Specifications for an interface module for GLISP are contained in a
separate document@Foot[to be written.].  To date, GLISP has been
interfaced to our own GIRL representation language, and to LOOPS.
@Foot[LOOPS, a LISP Object Oriented Programming System, is being
developed at Xerox Palo Alto Research Center by Dan Bobrow and
yMark Stefik.]

@Chapter(Obtaining and Using GLISP)
GLISP and its documentation are available free of charge over the
ARPANET.  The host computers involved will accept the login
"ANONYMOUS GUEST" for transferring files with FTP.
@Section(Documentation)
This user's manual, in line-printer format, is contained in
@PE([UTEXAS-20]<CS.NOVAK>GLUSER.LPT) .  The SCRIBE source file is
@PE([SU-SCORE]<CSD.NOVAK>GLUSER.MSS) .  Printed copies of this manual
can be ordered from Publications Coordinator, Computer Science
Department, Stanford University, Stanford, CA 94305, as technical report
STAN-CS-82-895 ($3.15 prepaid); the printed version may not be as
up-to-date as the on-line version.
@Section(Compiler Files)
There are two files, GLISP (the compiler itself) and GLTEST (a file
of examples).  The files for the different Lisp dialects are:
@Tabset(1.4 inch)
@Begin(Format)
Interlisp:@\@PE([SU-SCORE]<CSD.NOVAK>GLISP.LSP) and @PE(GLTEST.LSP)
Maclisp:@\@PE([SU-SCORE]<CSD.NOVAK>GLISP.MAC) and @PE(GLTEST.MAC)
UCI Lisp:@\@PE([UTEXAS-20]<CS.NOVAK>GLISP.UCI) and @PE(GLTEST.UCI)
ELISP:@\the UCI version plus @PE([UTEXAS-20]<CS.NOVAK>ELISP.FIX)
Franz Lisp:@\@PE([SUMEX-AIM]<NOVAK>GLISP.FRANZ) and @PE(GLTEST.FRANZ)
PSL:@\@PE([SU-SCORE]<CSD.NOVAK>GLISP.PSL) and @PE(GLTEST.PSL)
@End(Format)
@Section(Getting Started)
Useful functions for invoking GLISP are:
@Begin(Format)
@PE[(GLCC 'FN)]@\Compile FN.

@PE[(GLCP 'FN)]@\Compile FN and prettyprint result.
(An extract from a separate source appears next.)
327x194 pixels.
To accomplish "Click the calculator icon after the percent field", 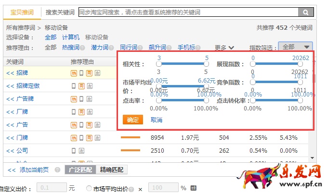I will (x=194, y=188).
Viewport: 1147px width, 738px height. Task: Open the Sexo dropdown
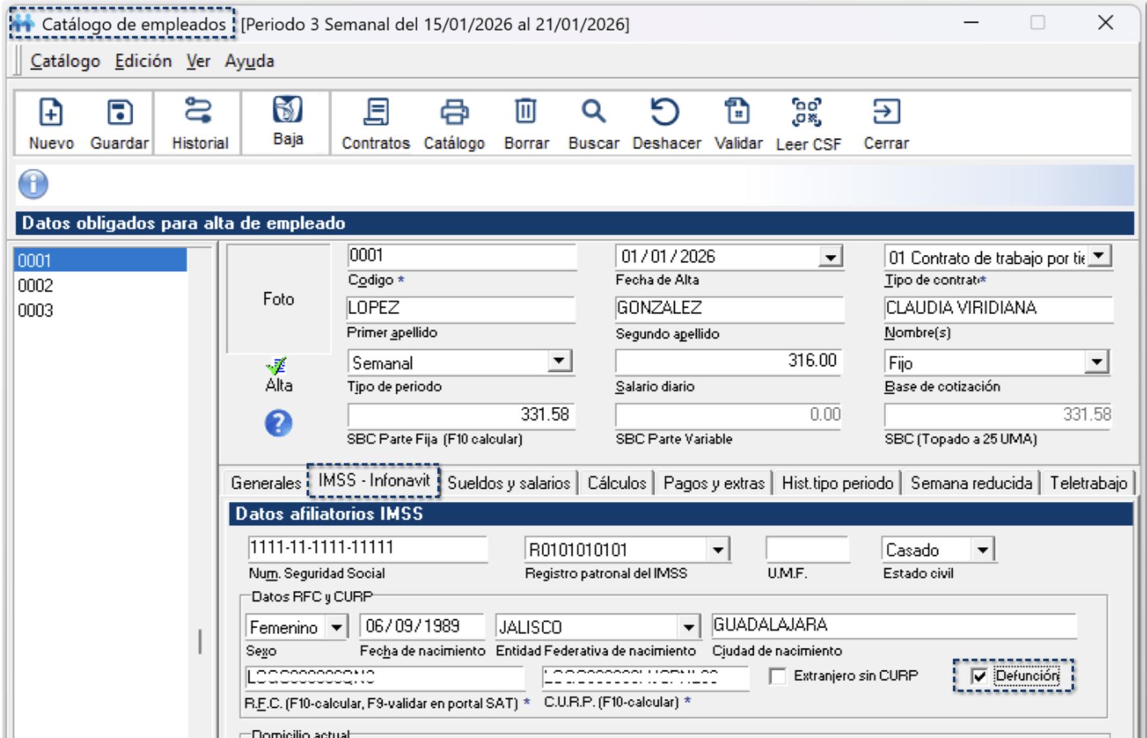point(337,627)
@PE[(GLP 'FN)]@\Prettyprint GLISP-compiled version of FN.

@PE[(GLED 'NAME)]@\Edit the property list of NAME.

@PE[(GLEDF 'FN)]@\Edit the original (GLISP) definition of FN.
@\(The original definition is saved under the property
@\"GLORIGINALEXPR" when the function is compiled, and
@\the compiled version replaces the function
@\definition.)

@PE[(GLEDS 'STR)]@\Edit the structure declarations of STR.
@End(Format)
The editing functions call the "BBN/Interlisp" structure editor.
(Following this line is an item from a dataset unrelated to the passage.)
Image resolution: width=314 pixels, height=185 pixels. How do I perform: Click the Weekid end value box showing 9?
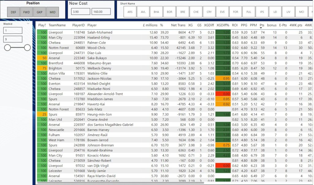tap(13, 39)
To try out GLISP, load the GLTEST file and use GLCP to compile the
functions CURRENTDATE, GIVE-RAISE, TESTFN1, TESTFN2, DRAWRECT,
TP, GROWCIRCLE, and SQUASH.  To run compiled functions on test data,
do:
@Begin(ProgramExample)
(GIVE-RAISE 'COMPANY1)
(TP '(((A (B (C D (E (G H (I J (K))))))))))
(GROWCIRCLE MYCIRCLE)
@END(ProgramExample)

@Section(Reserved Words and Characters)
GLISP contains ordinary lisp as a sublanguage.  However, in order to
avoid having code which was intended as "ordinary lisp" interpreted
as GLISP code, it is necessary to follow certain conventions when
writing "ordinary lisp" code.

@Subsection(Reserved Characters)
The colon and the characters which represent the arithmetic operators
should not be used within atom names, since GLISP splits apart "atoms"
which contain operators.  The set of characters to be avoided within
atom names is:
@Programexample{

+ * / ↑ ← ~ = < > : ' ,

}
The character "minus" (@PE[ - ]) is permitted within atom names unless
the flag @PE[GLSEPMINUS] is set.

Some GLISP constructs permit (but do
not require) use of the character "comma" (@PE[ , ]); since the comma
is used as a "backquote" character in some Lisp dialects, the user may
wish to avoid its use.  When used in Lisp dialects which use comma as
a backquote character, all commas must be "escaped" or "slashified";
this makes porting of GLISP code containing commas more difficult.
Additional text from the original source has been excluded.